Дабы проще выразить суть происходящего, приведу слова писателя Гуардини о том, что наступил конец современному миру, просуществовавшему последние лет двести — триста и вдохновленному, по нашему представлению, оптимизмом научной революции, рациональным гуманизмом и той культурной сущностью, утвердившейся на Западе, которую до последнего времени было более или менее правильно называть христианским миром. Христианская концепция, воспринимавшая человека как странника, ищущего спасения, уже давно перестала питать западную культуру. Многие из нас пытаются найти ей замену в возмужании, творческом росте, независимости, тепле человеческих взаимоотношений. Большинство современных писателей ушли в мир оторванного от реальности сознания, где, по выражению Луиса Симпсона, «связь с памятью и историей уступила место чистому экзистенциальному Я».

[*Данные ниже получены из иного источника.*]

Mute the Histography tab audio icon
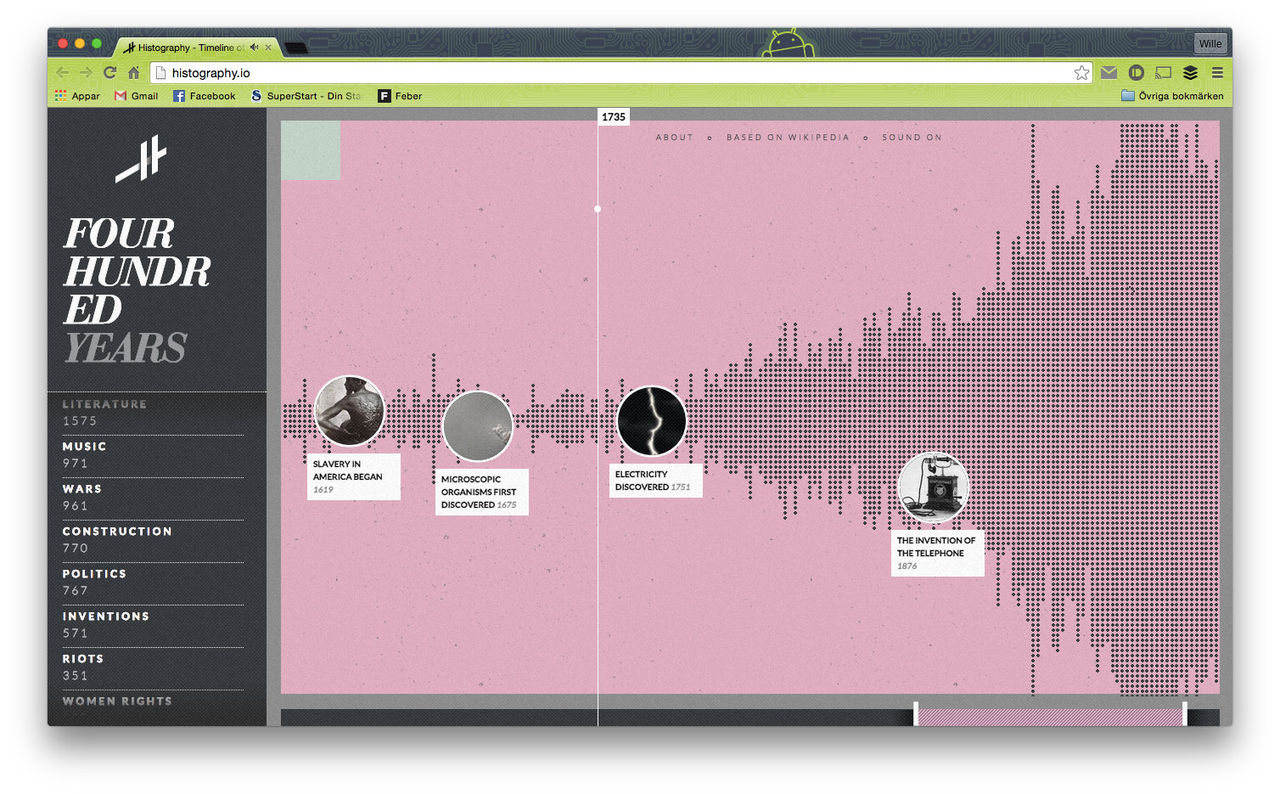[x=255, y=47]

Прежде чем решать, какой же роман возможен в эту эпоху постмодернизма или постхристианства, как ее стало принято называть, я бы хотел кратко охарактеризовать саму эпоху или одну-две присущих ей черты с точки зрения романиста. Ведь, подобно своим предшественникам, он ищет пусть хоть жалкие остатки некоей общей платформы, с которой он сможет наблюдать и говорить и на которой, он надеется, будут и другие: писатели и читатели, разделяющие если не мировоззрение его, то хотя бы ощущение сложности создавшегося положения. Целесообразно поэтому размышлять не о том, как, во благо или во зло, техника изменила наш мир, понимая под злом иные уродливые его проявления и полное обезличивание людей, живущих в этом мире. Менее очевидно, но вместе с тем более кардинально изменение самого сознания западного человека. Я здесь не имею в виду механистичность, однообразие и обесчеловечивание, о которых много пишут в последнее время, хотя я и не возражаю против этих определений. Нам всем хорошо знакома литература о невероятно скучной жизни в богатых пригородах, но давайте все-таки признаем, что сама эта литература куда скучнее изображаемой ею жизни.

Нет, настоящую патологию следует искать не здесь, не в многоместных автомобилях или полностью автоматизированных кухнях, которые вовсе и не плохо иметь, а в том, как это благополучие преломляется в сознании писателя и отражается в характерах его героев. Воздействию новейшей технологии подверглись не просто западный мир и западный образ жизни — превратное представление о возможностях науки трансформировало и само сознание простого человека. В теологии это называют идолопоклонством. Простой человек безвозвратно теряет самостоятельность, человеческие отношения вырождаются.

Как ни парадоксально, но такова лицевая сторона технологического господства человека в мире и его богатейших возможностей как потребителя мировой продукции.

В определенных обстоятельствах потеря самостоятельности еще не выводит человека из строя. Когда портится, к примеру, автомобиль или не в порядке наш кишечник, у нас есть все основания верить, что нам помогут соответствующие специалисты. И наши ожидания вполне оправданны. Мало у кого есть время или склонность изучать устройство карбюратора или физиологию желудочно-кишечного тракта. Но что же происходит, когда человек всем нутром чувствует, что не в порядке он сам, на себе испытывает действие недуга века: потерю смысла, ощущение бесцельности, утрату собственного «я», всех человеческих ценностей, осознает, что сам превращается в область, доступную лишь специалистам? Типичным примером подобной утраты самостоятельности является больной, радующийся, что симптом его болезни или виденный им сон укладываются в рамки известной теории, или больной, делающий успехи в психотерапевтической группе. Он как бы говорит: «Я, возможно, болен, но как я счастлив, что моя болезнь или мой сон — классические доказательства определенного невроза. Я самый настоящий невротик».